José Miguel Oviedo, crítico sagaz de la obra de Mutis, ha escrito: "Todo -sonidos, colores, olores: esa sensualidad oprobiosa del trópico- está aquí para apagarse, para volverse ceniza ( ... ). La poesía es, antes que nada, una desgracia, una admisión de derrota; la poesía se hunde junto con las cosas que celebra". Es cierto. El mundo de Mutis tiene esa particularidad. Sin embargo, la poesía de este gaviero colombiano incluye la pertinente refutación, al menos cuando toma "el mito perdido, irrescatable, estéril", y lo encuentra, lo rescata, lo fecunda. Tengo la impresión de que la poesía de Alvaro Mutis sobrevivirá largamente a las perecibles cosas que celebra.
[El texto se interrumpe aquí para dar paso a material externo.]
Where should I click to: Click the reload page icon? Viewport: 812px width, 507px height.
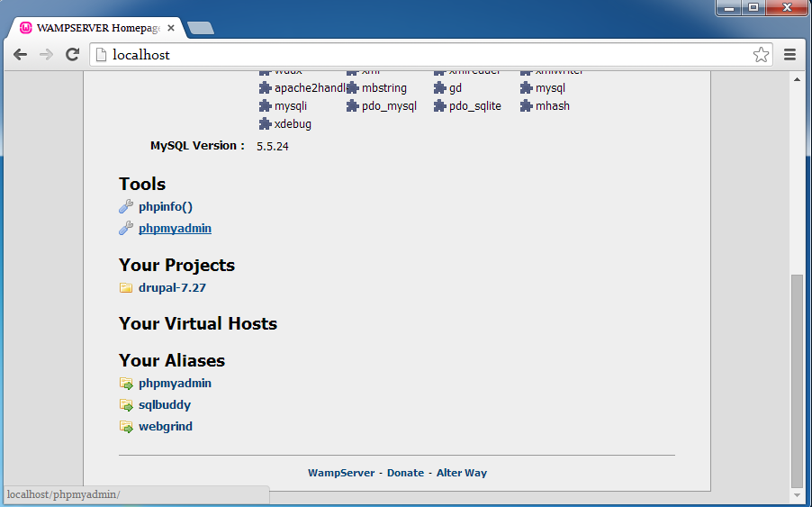[72, 55]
José María Lasalle afirmó: Hace apenas dos meses crucé mis últimas palabras con Álvaro Mutis. Fue telefónicamente y sonaron desde el principio a despedida. Un viaje a México me llevó a quererlo ver como otras veces, pero esta vez me pidió que no me acercara a su casa. Estaba muy cansado después de un accidente doméstico del que no acababa de recuperarse. Carme, su mujer, ya me había advertido de que todo iba lento. Demasiado lento. Cuando escuché su voz comprendí que no habría probablemente más oportunidades de disfrutar de su conversación de criollo virreinal. Aquel hilo de voz no podía esconder que la edad pesaba sobre los hombros de Mutis con las alas de la eternidad. Se le notaba apagado, sin ganas de desplegar aquel aliento infatigable con el que disfrutaba bromeando con sus oyentes. “Seguro, nos veremos pronto”, me dijo con ese saber estar colombiano que ponía en cuanto hacía y decía. Y entonces, mientras la luz del atardecer del D. F. se adueñaba de las cosas con un colorido estremecedor, los dos supimos que no habría otra vez. Y así fue.
Hoy, al evocar su figura solo puedo decir que Álvaro Mutis fue un seductor de la palabra. Uno de esos caballeros del pasado, que todavía creían posible los milagros de la belleza intemporal que es capaz de plasmar la literatura cuando se afronta con vocación de trascendencia. Su voz como poeta y su talento como novelista le valieron premios acá y allá de nuestro Atlántico hispano. Unos y otros certificaron lo que se palpaba con la experiencia mágica de leerlo: que era grande, muy grande. De hecho, sus novelas son una reflexión sobre la inevitabilidad de la decadencia. De cómo abordarla con la elegancia de la épica aventurera, también en el corazón de los trópicos. Precisamente, una de las cosas que más le agradeceré como lector es haberme devuelto la dicha de asomarme a ella gracias a ese personaje que bautizó como Maqroll el gaviero. Y no solo porque resuenen a su paso las pisadas literarias de Conrad, Melville, Stevenson, Mac Orlan o Mohrt, sino porque en su alma late el aliento de ese Mediterráneo milenario en el que se entrecruza la sabiduría de quienes miran la línea del horizonte sin la ansiedad de rendir cuentas al presente.
Reaccionario entrañable para el que el mundo dejó de tener interés tras la caída de Constantinopla o la degollina de Luis XVI y María Antonieta, su habilidad literaria descansaba en su apasionada vocación de heterodoxia compulsiva. Una heterodoxia provocadora que nunca dejaba de sonreír ante el espectáculo de las ideologías y de lo políticamente correcto, criaturas a sus ojos de una Modernidad suicida que no le interesaba lo más mínimo. Quizá porque era de otra estirpe. La de aquellos que, como su amigo Nicolás Sánchez Dávila, no dudaban en afirmar que: “El progreso es el azote que nos escogió Dios”. Lo dicho: un fascinante provocador. Lo echaremos de menos.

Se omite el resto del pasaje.